What the task requires: What do the lines say from the start of the entries through the one containing "The height and width of the screenshot is (501, 752)."? Repeat them exactly.

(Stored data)
######

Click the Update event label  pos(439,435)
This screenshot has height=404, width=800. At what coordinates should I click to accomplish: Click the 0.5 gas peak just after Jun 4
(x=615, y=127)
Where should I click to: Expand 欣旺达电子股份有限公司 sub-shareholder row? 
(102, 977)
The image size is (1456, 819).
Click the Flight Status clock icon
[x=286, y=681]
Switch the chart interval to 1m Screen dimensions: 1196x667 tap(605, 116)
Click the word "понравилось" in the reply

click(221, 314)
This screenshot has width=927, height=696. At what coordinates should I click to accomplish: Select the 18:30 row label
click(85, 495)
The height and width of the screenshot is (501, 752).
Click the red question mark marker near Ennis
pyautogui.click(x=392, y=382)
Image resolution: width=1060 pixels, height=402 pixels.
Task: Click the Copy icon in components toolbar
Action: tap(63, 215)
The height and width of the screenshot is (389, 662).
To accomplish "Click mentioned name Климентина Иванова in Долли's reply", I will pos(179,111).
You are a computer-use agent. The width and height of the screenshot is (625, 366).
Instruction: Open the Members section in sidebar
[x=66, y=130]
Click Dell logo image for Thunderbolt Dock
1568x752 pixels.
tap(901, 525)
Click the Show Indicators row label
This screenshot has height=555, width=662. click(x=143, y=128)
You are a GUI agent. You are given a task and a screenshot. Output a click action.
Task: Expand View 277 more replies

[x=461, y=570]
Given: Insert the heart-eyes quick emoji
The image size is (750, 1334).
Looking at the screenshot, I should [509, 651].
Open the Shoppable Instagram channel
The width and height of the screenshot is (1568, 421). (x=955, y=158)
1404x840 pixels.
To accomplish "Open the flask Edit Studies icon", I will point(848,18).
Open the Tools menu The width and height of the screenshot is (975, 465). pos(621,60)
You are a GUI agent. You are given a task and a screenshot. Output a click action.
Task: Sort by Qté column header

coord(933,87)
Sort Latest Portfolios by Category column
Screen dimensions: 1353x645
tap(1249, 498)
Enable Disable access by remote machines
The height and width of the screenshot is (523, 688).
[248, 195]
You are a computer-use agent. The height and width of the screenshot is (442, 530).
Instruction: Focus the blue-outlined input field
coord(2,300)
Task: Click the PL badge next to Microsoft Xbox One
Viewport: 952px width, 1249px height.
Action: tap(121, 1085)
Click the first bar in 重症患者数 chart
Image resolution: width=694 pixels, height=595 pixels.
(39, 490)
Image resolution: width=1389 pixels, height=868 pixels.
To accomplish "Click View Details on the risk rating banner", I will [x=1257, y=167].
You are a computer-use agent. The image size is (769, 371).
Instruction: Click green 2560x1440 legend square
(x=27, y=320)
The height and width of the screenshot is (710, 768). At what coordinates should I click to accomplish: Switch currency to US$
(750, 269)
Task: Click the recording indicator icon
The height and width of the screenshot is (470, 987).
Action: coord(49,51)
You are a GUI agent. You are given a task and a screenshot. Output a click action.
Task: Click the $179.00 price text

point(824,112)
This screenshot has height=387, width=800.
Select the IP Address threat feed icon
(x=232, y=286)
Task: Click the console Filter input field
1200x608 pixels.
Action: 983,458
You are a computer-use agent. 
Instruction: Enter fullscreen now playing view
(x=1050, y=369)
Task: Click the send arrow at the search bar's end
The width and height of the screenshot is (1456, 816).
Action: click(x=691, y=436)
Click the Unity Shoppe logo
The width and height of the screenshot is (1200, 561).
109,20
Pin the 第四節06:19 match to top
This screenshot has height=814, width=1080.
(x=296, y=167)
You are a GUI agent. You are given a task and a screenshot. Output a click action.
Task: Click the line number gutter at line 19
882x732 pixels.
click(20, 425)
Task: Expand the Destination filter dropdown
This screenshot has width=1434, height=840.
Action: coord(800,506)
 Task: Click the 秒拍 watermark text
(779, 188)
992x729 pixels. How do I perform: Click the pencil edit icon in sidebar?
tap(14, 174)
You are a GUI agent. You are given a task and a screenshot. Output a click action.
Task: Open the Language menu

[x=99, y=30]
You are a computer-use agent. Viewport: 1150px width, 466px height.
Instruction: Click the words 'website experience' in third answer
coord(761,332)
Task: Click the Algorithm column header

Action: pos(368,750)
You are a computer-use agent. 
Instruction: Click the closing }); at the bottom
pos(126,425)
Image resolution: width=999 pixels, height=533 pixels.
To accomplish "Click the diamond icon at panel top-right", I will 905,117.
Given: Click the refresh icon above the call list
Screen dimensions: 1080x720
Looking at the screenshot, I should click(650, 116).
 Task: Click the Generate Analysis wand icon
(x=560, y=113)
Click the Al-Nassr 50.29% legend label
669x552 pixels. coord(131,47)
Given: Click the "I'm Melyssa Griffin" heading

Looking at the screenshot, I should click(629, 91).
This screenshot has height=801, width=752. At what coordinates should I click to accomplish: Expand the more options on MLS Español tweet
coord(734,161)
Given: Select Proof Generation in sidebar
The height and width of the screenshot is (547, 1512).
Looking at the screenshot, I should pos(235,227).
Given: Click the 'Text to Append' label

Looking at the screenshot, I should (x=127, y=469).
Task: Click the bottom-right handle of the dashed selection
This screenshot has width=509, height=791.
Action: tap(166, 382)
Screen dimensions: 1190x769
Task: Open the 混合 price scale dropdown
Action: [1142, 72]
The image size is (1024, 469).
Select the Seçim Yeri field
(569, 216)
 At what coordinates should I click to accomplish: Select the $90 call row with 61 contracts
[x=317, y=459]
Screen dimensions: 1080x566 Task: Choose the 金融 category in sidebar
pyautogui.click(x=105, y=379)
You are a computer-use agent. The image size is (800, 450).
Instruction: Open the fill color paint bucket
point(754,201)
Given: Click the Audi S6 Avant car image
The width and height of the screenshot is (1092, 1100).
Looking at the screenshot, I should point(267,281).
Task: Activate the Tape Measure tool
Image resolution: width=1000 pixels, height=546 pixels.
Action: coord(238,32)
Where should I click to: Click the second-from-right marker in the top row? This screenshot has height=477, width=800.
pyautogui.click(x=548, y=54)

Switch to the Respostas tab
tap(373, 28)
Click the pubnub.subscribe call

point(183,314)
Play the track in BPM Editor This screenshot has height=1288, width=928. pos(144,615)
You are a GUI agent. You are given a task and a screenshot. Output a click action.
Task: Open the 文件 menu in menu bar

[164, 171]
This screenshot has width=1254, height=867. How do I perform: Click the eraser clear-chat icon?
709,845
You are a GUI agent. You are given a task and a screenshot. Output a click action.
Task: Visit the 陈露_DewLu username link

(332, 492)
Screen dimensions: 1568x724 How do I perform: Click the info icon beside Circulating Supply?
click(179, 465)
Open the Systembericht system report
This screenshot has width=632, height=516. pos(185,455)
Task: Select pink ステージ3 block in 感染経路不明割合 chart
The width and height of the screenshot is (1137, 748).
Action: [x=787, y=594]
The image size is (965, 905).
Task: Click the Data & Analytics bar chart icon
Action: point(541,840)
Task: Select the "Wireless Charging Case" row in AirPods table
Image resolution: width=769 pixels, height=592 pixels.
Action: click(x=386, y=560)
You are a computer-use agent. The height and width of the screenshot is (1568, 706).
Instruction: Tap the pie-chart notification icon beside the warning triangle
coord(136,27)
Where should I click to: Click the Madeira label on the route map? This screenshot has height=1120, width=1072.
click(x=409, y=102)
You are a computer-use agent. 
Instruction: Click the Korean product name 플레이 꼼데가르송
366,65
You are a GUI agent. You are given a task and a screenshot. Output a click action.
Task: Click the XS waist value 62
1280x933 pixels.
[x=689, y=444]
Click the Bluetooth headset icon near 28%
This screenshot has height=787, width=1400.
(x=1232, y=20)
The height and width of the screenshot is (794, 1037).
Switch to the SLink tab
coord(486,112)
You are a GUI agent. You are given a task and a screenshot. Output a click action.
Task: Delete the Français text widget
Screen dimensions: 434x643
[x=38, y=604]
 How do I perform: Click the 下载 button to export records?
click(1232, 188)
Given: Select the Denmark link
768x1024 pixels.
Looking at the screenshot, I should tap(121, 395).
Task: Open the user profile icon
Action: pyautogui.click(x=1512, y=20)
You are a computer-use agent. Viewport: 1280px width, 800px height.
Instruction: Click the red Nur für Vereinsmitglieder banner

######

Problem solution:
Click the Update event label  pos(439,435)
This screenshot has height=404, width=800. At what coordinates should I click to accomplish: Click the 0.5 gas peak just after Jun 4
(x=615, y=127)
Where should I click to: Expand 欣旺达电子股份有限公司 sub-shareholder row? 
(102, 977)
The image size is (1456, 819).
Click the Flight Status clock icon
[x=286, y=681]
Switch the chart interval to 1m Screen dimensions: 1196x667 tap(605, 116)
Click the word "понравилось" in the reply

click(221, 314)
This screenshot has width=927, height=696. At what coordinates should I click to accomplish: Select the 18:30 row label
click(85, 495)
The height and width of the screenshot is (501, 752).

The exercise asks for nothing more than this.